人間的な形とは何か
対する日本のロボット研究は1960年代から、産業用を主目的に開始されている。豆を箸でつかむといった繊細な動きをするロボットは、輸出を含めた産業製品として日本の高度成長を下支えするものとなり、1970年代には産業ロボットの生産台数・保有台数もともに世界一となる。
その後、人間型かつ二足歩行をすることで注目されたホンダのアシモや、家庭用ペットとして開発されたソニーのアイボなど、アメリカのロボット(知能研究)と比較した際、研究の着目点は大きく異なる。日本におけるロボットとは、産業・経済的必要性から生じながら、「人間に似た形」の追求を開始し、物理的な観点、換言すればハードウェア研究を重視してきた。

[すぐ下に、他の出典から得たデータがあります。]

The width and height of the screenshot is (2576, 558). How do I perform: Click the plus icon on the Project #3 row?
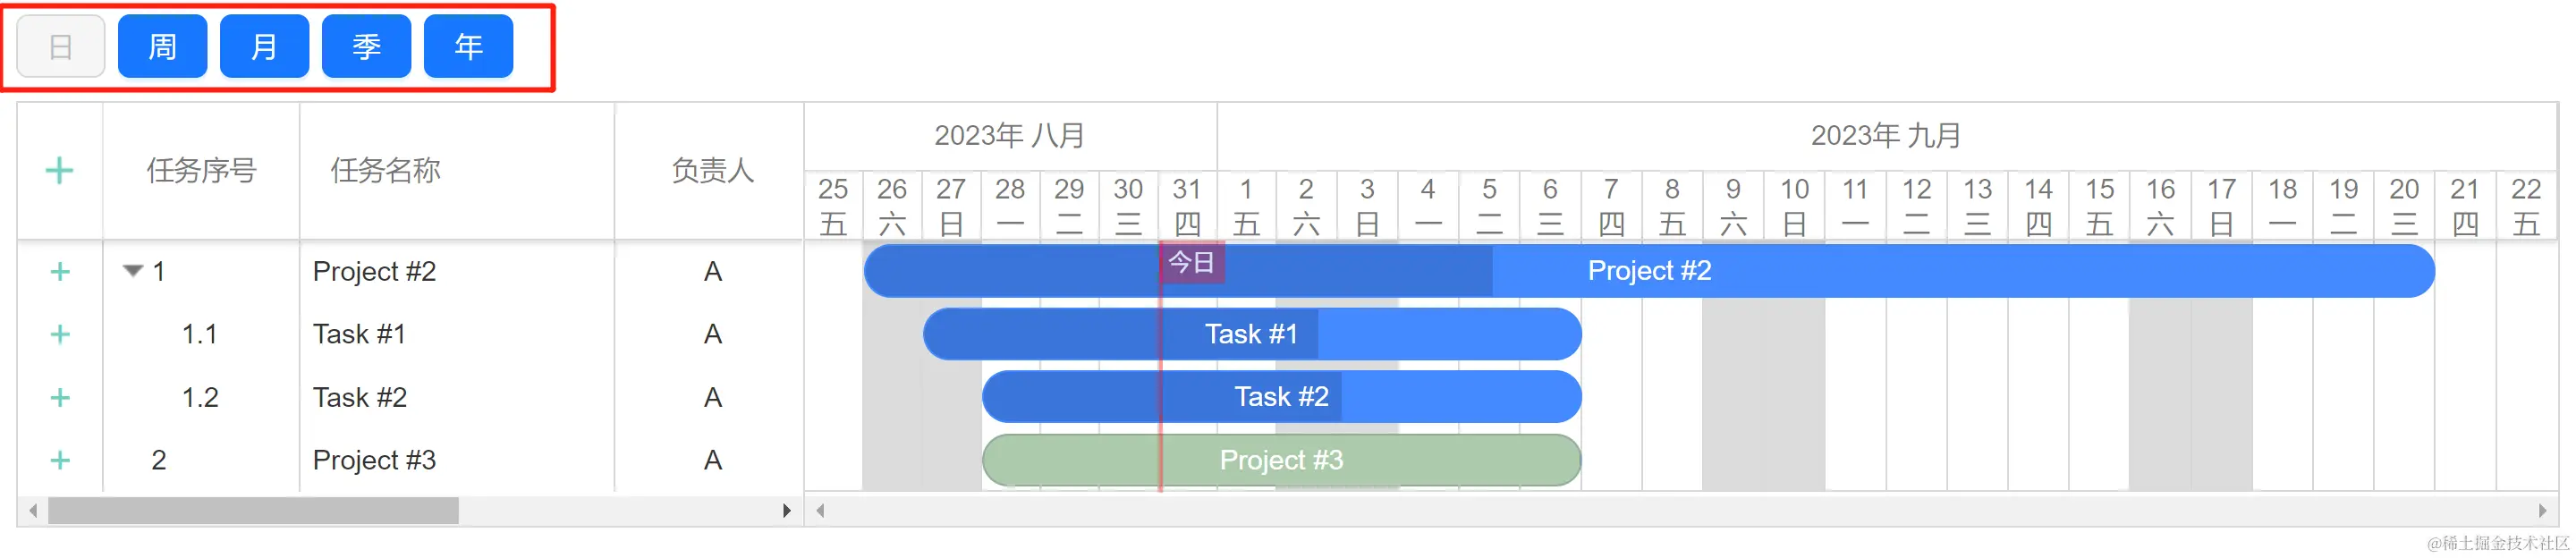[x=60, y=459]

読者にとって、これは納得できるものではなかろうか。日本人にとって馴染みのロボットといえば、まずもって鉄腕アトムであり、あるいはドラえもんといった「ヒト型ロボット」だからだ(ドラえもんはネコ型ロボット、という声もあるが、実質は人間的なロボットである)。アトムは人間にそっくりでありながらロボットであるという非人間的存在である自分に悩む存在だが、我々は生命体ではない「モノ」に生命を投射することから、逆に我々自身を知ろうとしてきた歴史がある。

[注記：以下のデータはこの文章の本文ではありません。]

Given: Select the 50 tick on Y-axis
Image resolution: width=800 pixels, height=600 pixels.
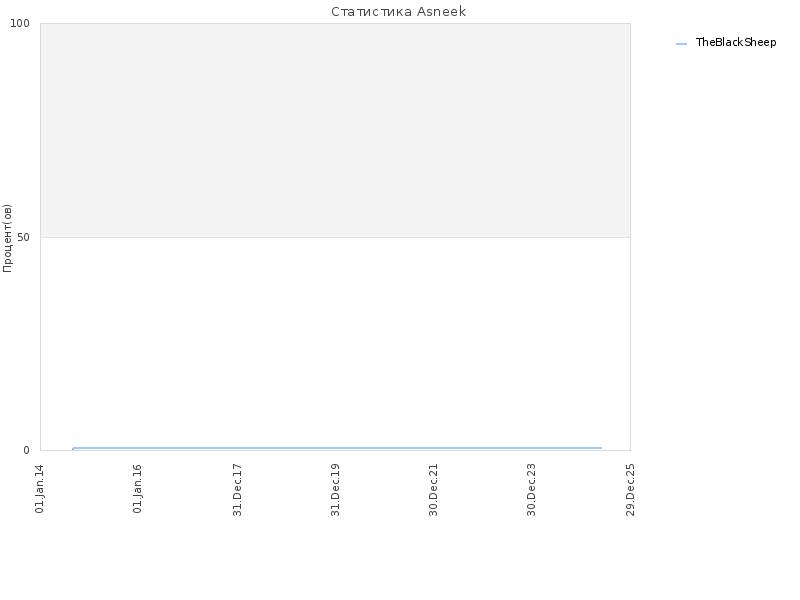Looking at the screenshot, I should point(23,237).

本質的には、モノにも神や生命が宿るという多神教的な世界観の中で文化を育んできた日本人にとって、ロボットは自分たちを知るのに最適な存在であった。アトム以降、巨大ロボットのマジンガーZやガンダムといったアニメ作品においても、ロボットへの搭乗はロボットを介して自らを知るための存在としてロボットは描かれていた。さらに新世紀エヴァンゲリオンにおいては、ロボット(汎用人型決戦兵器人造人間エヴァンゲリオン)は主人公の母親の魂が埋め込まれていることから、主人公は搭乗したロボットを自己理解を深めるためのツールとして利用している。
ロボットとは何か
こうしたロボットと人間の関係は、近代化する日本が欧米の価値観と対峙する中で独自に発展してきた道でもある。ただし本稿が述べてきたアメリカと日本のロボット研究は、その後両者の密接な関係を通して、形を変えつつ進化している(この点については前述の久保の記述が参考になるが、本稿では割愛する)。
時に日本においては、人間の形と人工知能を組み合わせることで、我々を知ろうという「構成論的アプローチ」と呼ばれる研究が注目を浴びている。タレントのマツコ・デラックスの姿を真似たアンドロイド、通称「マツコロイド」を開発した大阪大学教授でロボット工学者の石黒浩(1964〜)などが好例だ。彼は人間にそっくりのアンドロイドを製作することで、その所作を観察することで人間を知ろうという明確な目的意識を持つ(石黒へのインタビューはWedgeでも行っているhttp://wedge.ismedia.jp/articles/-/822を参照)。
ロボットとは産業やエンターテイメントに期待されるだけの存在ではない。ロボット研究から垣間見える文化的、宗教的な観念。また人間を知るためにこそロボットを製作するという人間による人間理解のための研究でもある。本稿では日米のロボット研究からその発展の歴史を久保の議論を参考に追ったが、稿を改めてさらなるロボットの意味を探求したい。